(Saved data entries)
------
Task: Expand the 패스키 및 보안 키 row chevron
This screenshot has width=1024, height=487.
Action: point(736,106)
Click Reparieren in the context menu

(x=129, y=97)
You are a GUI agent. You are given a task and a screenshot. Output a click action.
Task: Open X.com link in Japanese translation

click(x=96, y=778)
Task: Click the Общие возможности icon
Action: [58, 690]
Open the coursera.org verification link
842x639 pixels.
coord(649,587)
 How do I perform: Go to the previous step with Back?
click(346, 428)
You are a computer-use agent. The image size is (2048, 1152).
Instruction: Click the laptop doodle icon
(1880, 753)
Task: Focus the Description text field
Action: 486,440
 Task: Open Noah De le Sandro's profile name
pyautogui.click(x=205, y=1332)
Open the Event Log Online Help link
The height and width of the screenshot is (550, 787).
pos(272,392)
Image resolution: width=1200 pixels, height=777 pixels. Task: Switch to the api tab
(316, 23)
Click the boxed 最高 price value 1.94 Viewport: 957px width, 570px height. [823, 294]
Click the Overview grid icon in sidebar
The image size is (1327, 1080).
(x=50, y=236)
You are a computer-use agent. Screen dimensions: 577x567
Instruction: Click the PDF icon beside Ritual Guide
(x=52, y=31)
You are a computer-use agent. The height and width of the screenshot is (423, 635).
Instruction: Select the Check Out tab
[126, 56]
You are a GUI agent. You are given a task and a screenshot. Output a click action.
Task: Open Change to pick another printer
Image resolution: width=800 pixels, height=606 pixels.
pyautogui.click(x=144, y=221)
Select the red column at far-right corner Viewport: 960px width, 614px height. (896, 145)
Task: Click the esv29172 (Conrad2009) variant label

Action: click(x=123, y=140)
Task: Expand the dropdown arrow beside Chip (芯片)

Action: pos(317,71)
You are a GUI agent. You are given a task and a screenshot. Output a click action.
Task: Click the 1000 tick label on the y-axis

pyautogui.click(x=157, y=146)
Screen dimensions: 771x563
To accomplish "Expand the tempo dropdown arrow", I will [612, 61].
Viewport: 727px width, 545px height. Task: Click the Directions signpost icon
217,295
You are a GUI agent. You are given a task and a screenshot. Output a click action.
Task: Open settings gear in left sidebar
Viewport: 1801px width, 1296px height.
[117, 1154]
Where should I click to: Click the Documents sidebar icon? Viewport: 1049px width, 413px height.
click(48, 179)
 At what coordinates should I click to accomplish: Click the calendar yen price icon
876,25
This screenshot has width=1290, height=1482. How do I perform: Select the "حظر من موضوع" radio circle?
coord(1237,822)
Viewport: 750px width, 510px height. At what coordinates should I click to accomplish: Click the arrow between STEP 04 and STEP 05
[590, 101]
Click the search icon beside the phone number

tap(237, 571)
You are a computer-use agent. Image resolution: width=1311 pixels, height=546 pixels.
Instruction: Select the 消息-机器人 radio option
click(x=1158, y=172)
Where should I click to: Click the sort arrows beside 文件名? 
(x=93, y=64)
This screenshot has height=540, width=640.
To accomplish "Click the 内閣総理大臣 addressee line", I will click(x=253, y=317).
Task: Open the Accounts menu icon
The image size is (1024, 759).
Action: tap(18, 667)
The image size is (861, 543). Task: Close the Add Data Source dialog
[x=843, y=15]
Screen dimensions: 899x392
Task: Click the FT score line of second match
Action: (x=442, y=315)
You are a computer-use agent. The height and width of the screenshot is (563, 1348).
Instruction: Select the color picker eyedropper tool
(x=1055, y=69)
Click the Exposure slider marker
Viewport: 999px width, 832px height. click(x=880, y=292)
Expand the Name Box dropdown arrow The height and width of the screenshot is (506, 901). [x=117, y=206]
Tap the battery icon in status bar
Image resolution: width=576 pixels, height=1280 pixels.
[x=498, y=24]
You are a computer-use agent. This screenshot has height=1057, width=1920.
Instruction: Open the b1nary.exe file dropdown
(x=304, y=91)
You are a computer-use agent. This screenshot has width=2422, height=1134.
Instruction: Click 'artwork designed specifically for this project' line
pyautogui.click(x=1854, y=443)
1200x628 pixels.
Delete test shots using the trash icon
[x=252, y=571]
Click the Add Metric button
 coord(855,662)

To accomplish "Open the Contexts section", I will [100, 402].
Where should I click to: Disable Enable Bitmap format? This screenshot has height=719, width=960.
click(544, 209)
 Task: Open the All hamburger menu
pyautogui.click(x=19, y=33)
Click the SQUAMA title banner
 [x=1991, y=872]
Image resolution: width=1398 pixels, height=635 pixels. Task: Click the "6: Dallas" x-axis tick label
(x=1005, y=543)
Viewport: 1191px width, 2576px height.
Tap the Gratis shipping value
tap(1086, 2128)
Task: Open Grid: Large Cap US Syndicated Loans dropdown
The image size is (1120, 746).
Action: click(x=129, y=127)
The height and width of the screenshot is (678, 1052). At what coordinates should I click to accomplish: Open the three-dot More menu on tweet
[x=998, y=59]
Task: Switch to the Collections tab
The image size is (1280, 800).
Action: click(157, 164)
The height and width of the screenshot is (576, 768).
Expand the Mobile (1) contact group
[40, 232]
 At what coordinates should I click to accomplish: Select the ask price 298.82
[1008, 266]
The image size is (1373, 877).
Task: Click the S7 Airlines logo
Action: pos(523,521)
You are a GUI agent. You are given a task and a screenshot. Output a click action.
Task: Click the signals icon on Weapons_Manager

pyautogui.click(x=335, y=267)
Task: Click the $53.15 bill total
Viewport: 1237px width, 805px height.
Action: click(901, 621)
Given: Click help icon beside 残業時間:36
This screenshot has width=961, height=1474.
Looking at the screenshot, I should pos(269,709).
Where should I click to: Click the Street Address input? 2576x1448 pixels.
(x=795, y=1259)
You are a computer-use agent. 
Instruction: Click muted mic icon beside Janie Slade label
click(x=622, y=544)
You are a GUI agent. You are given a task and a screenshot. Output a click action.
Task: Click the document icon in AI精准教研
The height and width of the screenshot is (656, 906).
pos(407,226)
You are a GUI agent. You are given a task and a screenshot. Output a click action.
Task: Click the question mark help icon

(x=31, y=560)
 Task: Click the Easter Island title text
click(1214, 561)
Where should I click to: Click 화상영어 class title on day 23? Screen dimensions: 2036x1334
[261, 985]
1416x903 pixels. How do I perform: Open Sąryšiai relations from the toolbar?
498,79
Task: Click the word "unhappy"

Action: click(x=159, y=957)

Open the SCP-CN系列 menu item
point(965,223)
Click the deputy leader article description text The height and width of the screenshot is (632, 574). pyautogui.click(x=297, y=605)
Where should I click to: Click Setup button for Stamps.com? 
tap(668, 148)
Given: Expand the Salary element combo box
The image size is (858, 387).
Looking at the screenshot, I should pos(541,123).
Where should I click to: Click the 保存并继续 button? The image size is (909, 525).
------
Work item:
Copy each line from the data above that includes "will".

Expected answer:
To accomplish "Expand the tempo dropdown arrow", I will [612, 61].
To accomplish "Click the 内閣総理大臣 addressee line", I will click(x=253, y=317).
To accomplish "Open the Contexts section", I will [100, 402].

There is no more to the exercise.